House debates

Wednesday, 17 June 2015

Adjournment

Bowman Electorate

7:54 pm

Photo of Andrew LamingAndrew Laming (Bowman, Liberal Party) Share this | | Hansard source

In my Bowman report, which I give annually on what has been achieved in the last year, it is ironic that I am doing it in the shadows of the State of Origin where most of my state and all of my electorate are focused elsewhere, but I will ensure that they do hear what has been achieved in the last 18 months. The themes for our last year have been child and youth, aged care and seniors and infrastructure.

To start with the NBN, there is a massive relief in my seat of Bowman, which has the worst quality and access to broadband in the country out of the 150 electorates nationally. We are delighted that, starting July, we are shovel ready in the two southern suburbs of Redland Bay and Mount Cotton for fibre-to-the-node to every one of those 6,400 homes. The remainder of my electorate will be covered by HFC coaxial pay TV, cable high speed broadband connections over the next 18 months with speeds of 200 to 300 megabits per second in off peak. We have an emphasis on Rickertt Road, and I commit tonight to devoting black spot funding applications for the expansion and improvement of the road outside my electorate, but it is a road used by half of my electorate. Rickertt Road and Green Camp Road must be fixed. In senior's issues we have worked very, very hard to connect supervisors of Work for the Dole projects to young people to see an exchange of skills, confidence and opportunity.

We have seen an Anzac Memorial built with Anzac funding that recognises those who served and recognises every battle Australian's have fought in. I am very glad that, since 2008, we have been working on a medal for those who lost their lives serving this country. Deputy Speaker Scott, we have spoken about that before. The Army was the final line of our armed services to approve a pin that remembers that service. It was something that was given up in 1945, very tragically, and it has now been restarted.

For young people in my electorate there is nothing more important that Imago. I have partnered with the Medicare Local, PHN, to ensure that every single child in the electorate is screened by their general practitioner at 18 months, when they are vaccinated, to check for vulnerability or for falling behind in milestones. We are ensuring that every childcare centre is credentialed to carry out a PEDS test to identify children falling behind. We are bringing allied health practitioners into childcare areas to deliver those services, hopefully using Medicare rebates to do it, and that is very, very novel and innovative.

We have the Redland Young Champions program, which has been independently funded to provide two $500 travel bursaries for children of all school ages who are engaging, not just in sport as the federal program does, but in artistic, intellectual, academic, or dramatic pursuits, and they can have their travel funded.
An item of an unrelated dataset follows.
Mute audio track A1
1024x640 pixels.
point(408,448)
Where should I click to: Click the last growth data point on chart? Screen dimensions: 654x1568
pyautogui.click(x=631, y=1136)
We are working very hard to use regional infrastructure money to fund a community learning centre on one of our remote islands off the coast to enable children with a disability to travel and fully self-contained accommodation. It provides a revenue model for those who will be running the service and the centre, which is a partnership, potentially, with the Quandamooka people on North Stradbroke Island. Most importantly are local jobs on an island that is finding it hard to retain them. We know that this week North Stradbroke Island risked losing 200 jobs with state Labor closing sand mining in just four years. It is almost impossible to dispose of an asset like a family home when you have that many people being pushed off the island through lack of work.

In Work for the Dole and unpaid work experience, it is in Redlands in the seat of Bowman that is being extraordinarily novel in pushing private sector opportunities. A business can take a young job seeker, who is fully insured, for 28 days. Obviously they are working for their welfare payment as part of a mutual obligation and a participation requirement. It is my goal to have 1,000 of those places, to have 1,000 small businesses in my electorate taking on a young Redlander and giving them a shot, not just at a future job but at confidence, at building their resume and at being shoulder to shoulder with real workers. It is the private sector, which is 98 per cent of our economy and 93 per cent of employment, that holds the future and the key for young people looking for work.

Lastly, Work for the Dole is partnering up in my electorate in an innovative way in what we intend to be a partnership with men's sheds. The men's sheds have come together with Volunteering Redlands and are exploring the possibility that the aged, the frail, those living alone and those unable to maintain their own homes, both inside and out. can call in a Work for the Dole team to provide work and construction with the dispensation of the department. Men's sheds, Work for the Dole teams and skilled supervisors will be working together to help the community in a concept that is referred to as Home Help. These issues have been our focus in Bowman over the last 18 months.